● Task goal: Write out all of the records precisely. Skip anything that is a picture.

[Stored data entries]

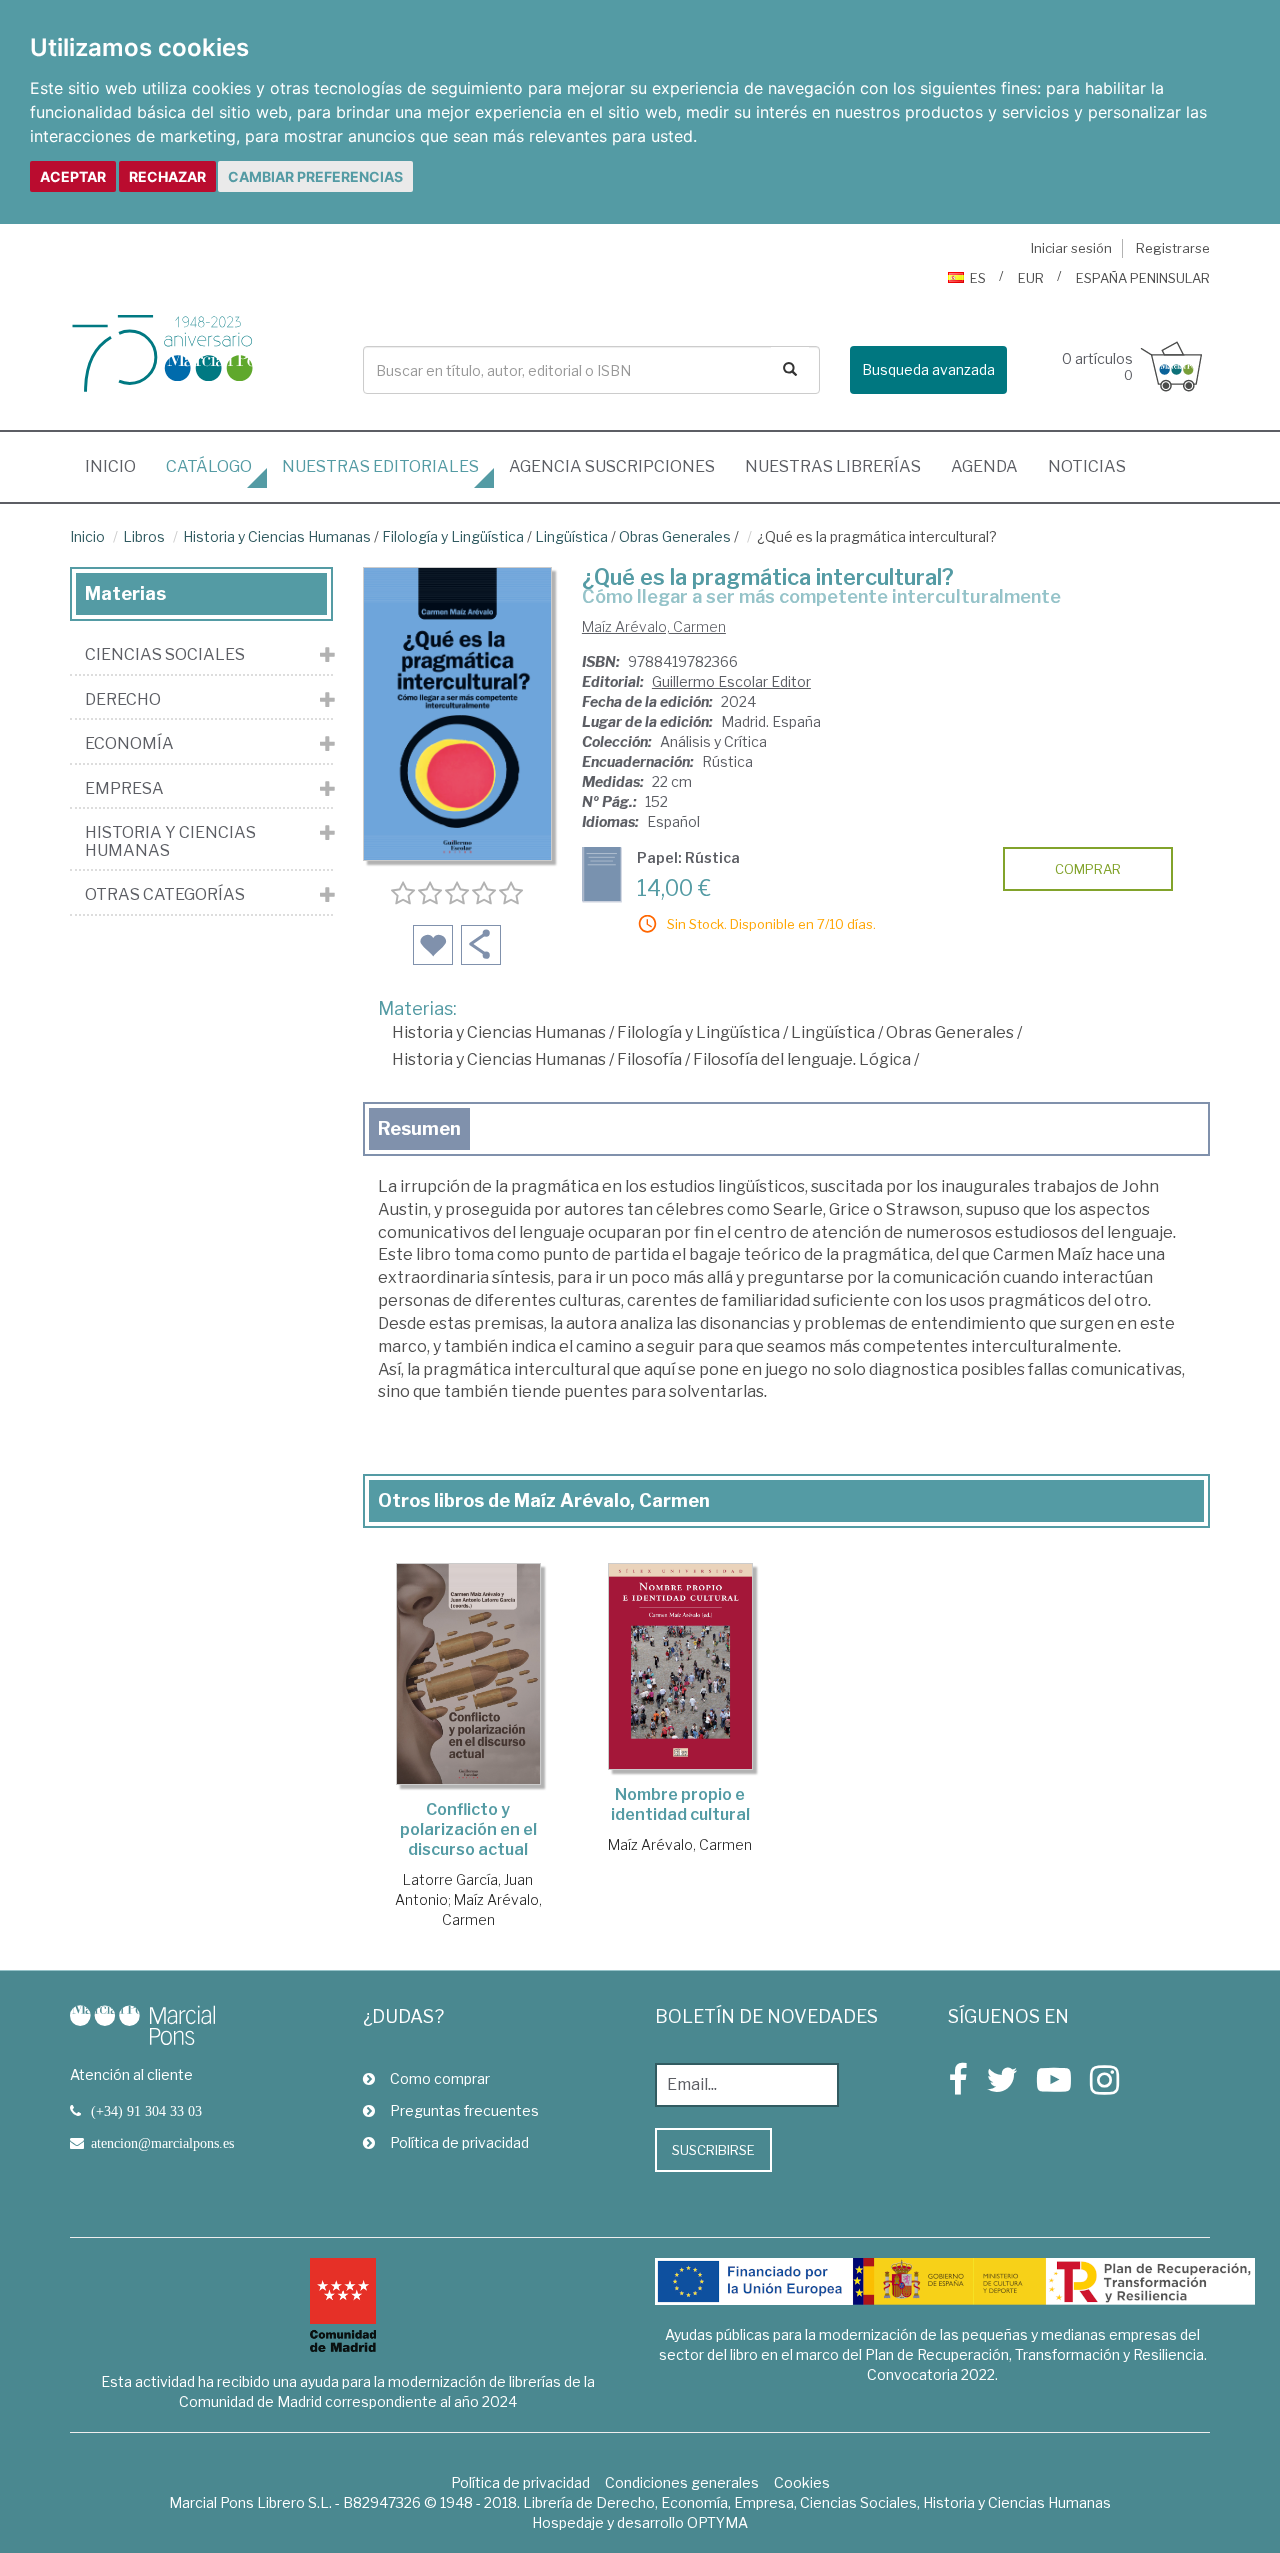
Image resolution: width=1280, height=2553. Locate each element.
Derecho (123, 700)
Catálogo (209, 466)
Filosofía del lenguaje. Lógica (802, 1059)
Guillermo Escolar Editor (731, 681)
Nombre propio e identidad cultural (680, 1804)
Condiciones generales (682, 2482)
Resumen (419, 1128)
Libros (144, 536)
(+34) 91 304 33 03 (146, 2111)
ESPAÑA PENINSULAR (1143, 278)
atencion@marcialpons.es (162, 2143)
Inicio (118, 466)
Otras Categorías (165, 895)
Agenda (984, 466)
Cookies (802, 2482)
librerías (833, 466)
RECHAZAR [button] (167, 176)
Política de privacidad (459, 2142)
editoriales (380, 466)
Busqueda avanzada (928, 369)
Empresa (124, 789)
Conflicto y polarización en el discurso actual (468, 1829)
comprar (1088, 869)
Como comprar (440, 2078)
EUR (1031, 278)
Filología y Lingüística (453, 536)
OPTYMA (717, 2522)
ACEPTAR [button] (73, 176)
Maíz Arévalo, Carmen (654, 626)
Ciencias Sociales (165, 655)
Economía (129, 744)
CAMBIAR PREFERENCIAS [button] (315, 176)
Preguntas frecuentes (464, 2110)
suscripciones (612, 466)
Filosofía (649, 1059)
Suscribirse (713, 2150)
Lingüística (571, 536)
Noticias (1087, 466)
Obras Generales (675, 536)
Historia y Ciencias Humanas (277, 536)
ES (978, 278)
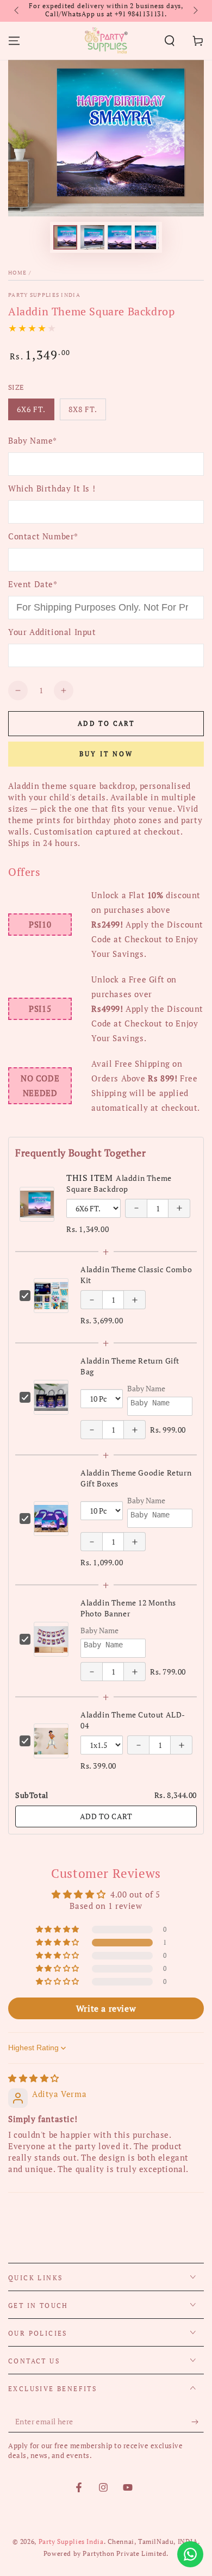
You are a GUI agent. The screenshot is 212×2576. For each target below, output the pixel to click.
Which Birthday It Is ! (51, 488)
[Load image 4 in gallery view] (147, 237)
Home (17, 272)
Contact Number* (43, 536)
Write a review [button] (106, 2008)
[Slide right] (194, 11)
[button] (169, 41)
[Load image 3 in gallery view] (120, 237)
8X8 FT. (87, 412)
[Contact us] (190, 2554)
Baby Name (146, 1388)
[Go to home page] (106, 41)
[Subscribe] (197, 2422)
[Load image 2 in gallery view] (92, 237)
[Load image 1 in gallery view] (65, 237)
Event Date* (33, 583)
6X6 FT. (35, 412)
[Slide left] (17, 11)
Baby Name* (32, 440)
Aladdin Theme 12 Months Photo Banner (128, 1608)
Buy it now (106, 754)
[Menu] (14, 41)
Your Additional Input (52, 631)
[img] (33, 2078)
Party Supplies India (44, 294)
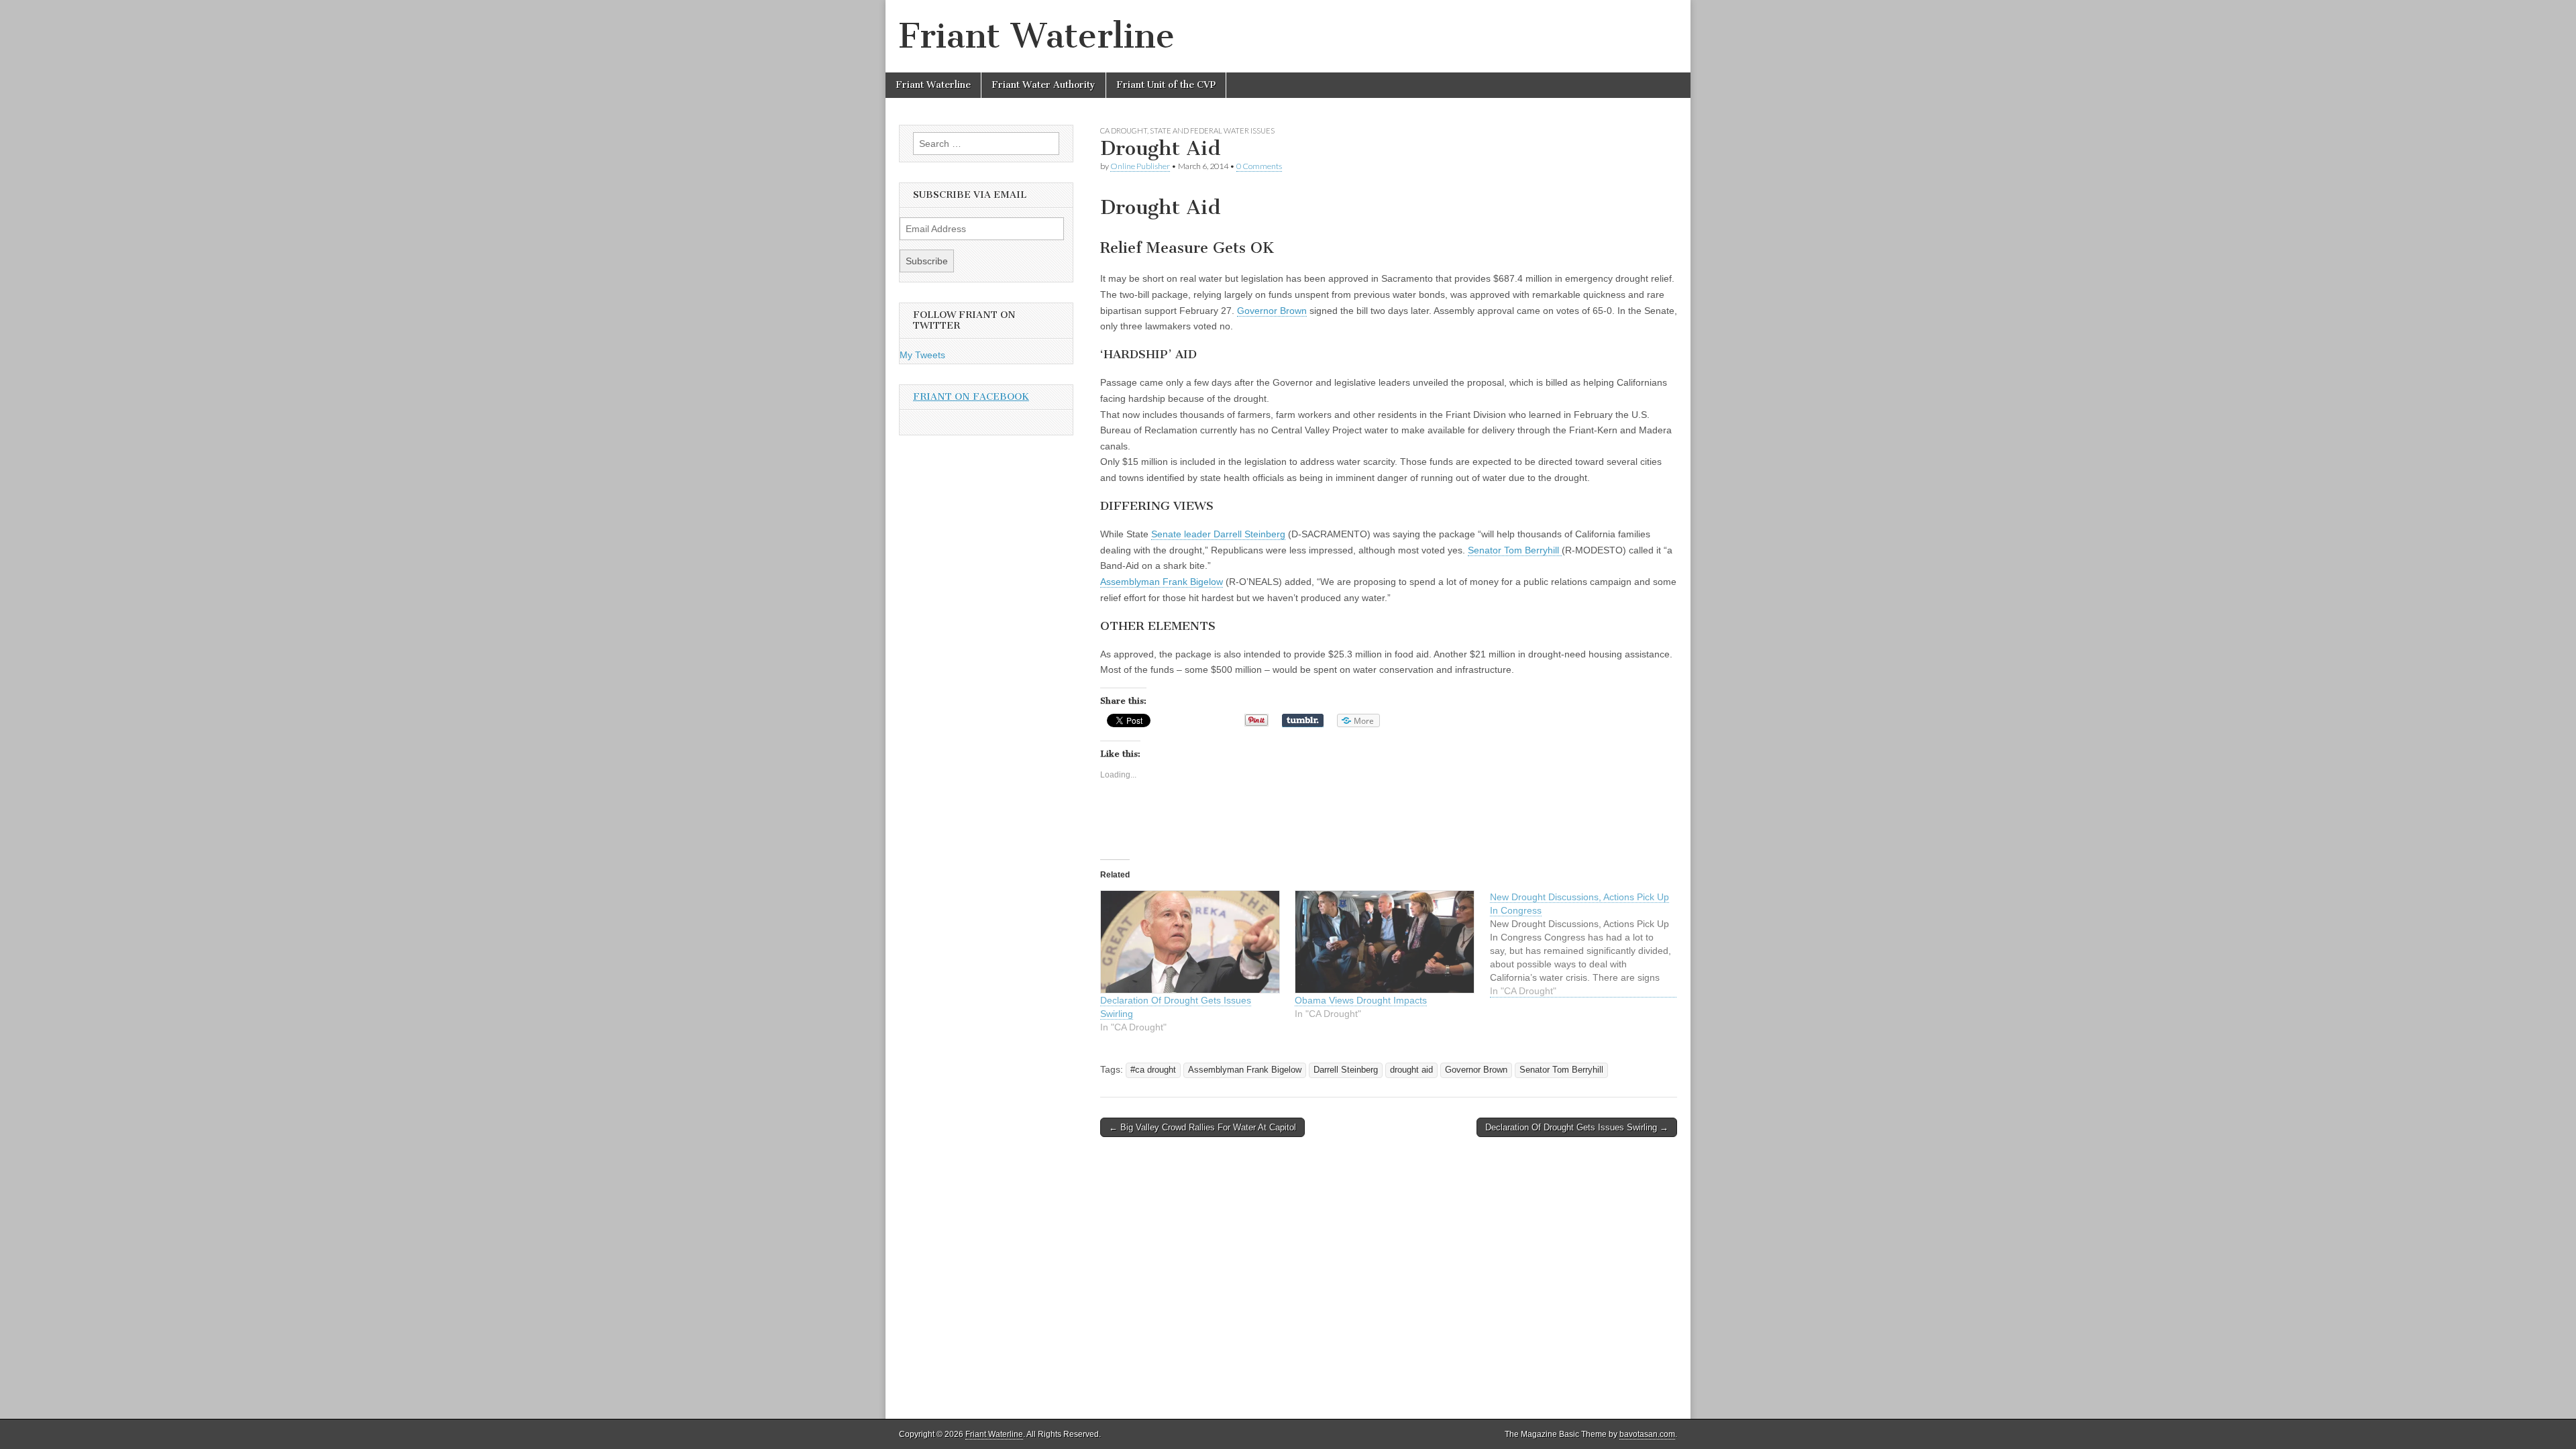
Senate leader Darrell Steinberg (1218, 534)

● Answer to the exercise:
Image resolution: width=1280, height=2553. Locate each element.
Derecho (123, 700)
Catálogo (209, 466)
Filosofía del lenguaje. Lógica (802, 1059)
Guillermo Escolar Editor (731, 681)
Nombre propio e identidad cultural (680, 1804)
Condiciones generales (682, 2482)
Resumen (419, 1128)
Libros (144, 536)
(+34) 91 304 33 03 (146, 2111)
ESPAÑA PENINSULAR (1143, 278)
atencion@marcialpons.es (162, 2143)
Inicio (118, 466)
Otras Categorías (165, 895)
Agenda (984, 466)
Cookies (802, 2482)
librerías (833, 466)
RECHAZAR [button] (167, 176)
Política de privacidad (459, 2142)
editoriales (380, 466)
Busqueda avanzada (928, 369)
Empresa (124, 789)
Conflicto y polarización en el discurso actual (468, 1829)
comprar (1088, 869)
Como comprar (440, 2078)
EUR (1031, 278)
Filología y Lingüística (453, 536)
OPTYMA (717, 2522)
ACEPTAR [button] (73, 176)
Maíz Arévalo, Carmen (654, 626)
Ciencias Sociales (165, 655)
Economía (129, 744)
CAMBIAR PREFERENCIAS [button] (315, 176)
Preguntas frecuentes (464, 2110)
suscripciones (612, 466)
Filosofía (649, 1059)
Suscribirse (713, 2150)
Lingüística (571, 536)
Noticias (1087, 466)
Obras Generales (675, 536)
Historia y Ciencias Humanas (277, 536)
ES (978, 278)
You are a GUI agent. The screenshot is 212×2576. For each target below, output the pixel to click.
Which Birthday It Is ! (51, 488)
[Load image 4 in gallery view] (147, 237)
Home (17, 272)
Contact Number* (43, 536)
Write a review [button] (106, 2008)
[Slide right] (194, 11)
[button] (169, 41)
[Load image 3 in gallery view] (120, 237)
8X8 FT. (87, 412)
[Contact us] (190, 2554)
Baby Name (146, 1388)
[Go to home page] (106, 41)
[Subscribe] (197, 2422)
[Load image 2 in gallery view] (92, 237)
[Load image 1 in gallery view] (65, 237)
Event Date* (33, 583)
6X6 FT. (35, 412)
[Slide left] (17, 11)
Baby Name* (32, 440)
Aladdin Theme 12 Months Photo Banner (128, 1608)
Buy it now (106, 754)
[Menu] (14, 41)
Your Additional Input (52, 631)
[img] (33, 2078)
Party Supplies India (44, 294)
Senate leader Darrell Steinberg (1218, 534)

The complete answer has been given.